* [PATCH] wifi: ath12k: avoid deadlock during regulatory update in ath12k_regd_update()
@ 2024-08-30 2:39 Baochen Qiang
2024-09-04 16:33 ` Jeff Johnson
0 siblings, 1 reply; 3+ messages in thread
From: Baochen Qiang @ 2024-08-30 2:39 UTC (permalink / raw)
To: ath12k; +Cc: linux-wireless, quic_bqiang
From: Wen Gong <quic_wgong@quicinc.com>
Running this test in a loop it is easy to reproduce an rtnl deadlock:
iw reg set FI
ifconfig wlan0 down
What happens is that thread A (workqueue) tries to update the regulatory:
try to acquire the rtnl_lock of ar->regd_update_work
rtnl_lock
ath12k_regd_update [ath12k]
ath12k_regd_update_work [ath12k]
process_one_work
worker_thread
kthread
ret_from_fork
And thread B (ifconfig) tries to stop the interface:
try to cancel_work_sync(&ar->regd_update_work) in ath12k_mac_op_stop().

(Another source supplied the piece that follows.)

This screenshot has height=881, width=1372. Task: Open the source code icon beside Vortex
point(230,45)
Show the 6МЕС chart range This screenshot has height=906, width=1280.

ifconfig 3109 [003] 2414.232506: probe:
ath12k_mac_op_stop [ath12k]
drv_stop [mac80211]
ieee80211_do_stop [mac80211]
ieee80211_stop [mac80211]
The sequence of deadlock is:
1. Thread B calls rtnl_lock().
2. Thread A starts to run and calls rtnl_lock() from within
ath12k_regd_update_work(), then enters wait state because the lock is owned by
thread B.
3. Thread B tries to call cancel_work_sync(&ar->regd_update_work), but thread A is in
ath12k_regd_update_work() waiting for rtnl_lock(). So cancel_work_sync()
forever waits for ath12k_regd_update_work() to finish and we have a deadlock.
Change to use regulatory_set_wiphy_regd(), which is the asynchronous version of
regulatory_set_wiphy_regd_sync(). This way rtnl & wiphy locks are not required so can
be removed, and in the end the deadlock issue can be avoided.
But a side effect introduced by the asynchronous regd update is that, some essential
information used in ath12k_reg_update_chan_list(), which would be called later in
ath12k_regd_update(), might has not been updated by cfg80211, as a result wrong
channel parameters sent to firmware.
To handle this side effect, move ath12k_reg_update_chan_list() to ath12k_reg_notifier(),
and advertise WIPHY_FLAG_NOTIFY_REGDOM_BY_DRIVER to cfg80211. This works because,
in the process of the asynchronous regd update, after the new regd is processed,
cfg80211 will notify ath12k by calling ath12k_reg_notifier(). Since all essential
information is updated at that time, we are good to do channel list update.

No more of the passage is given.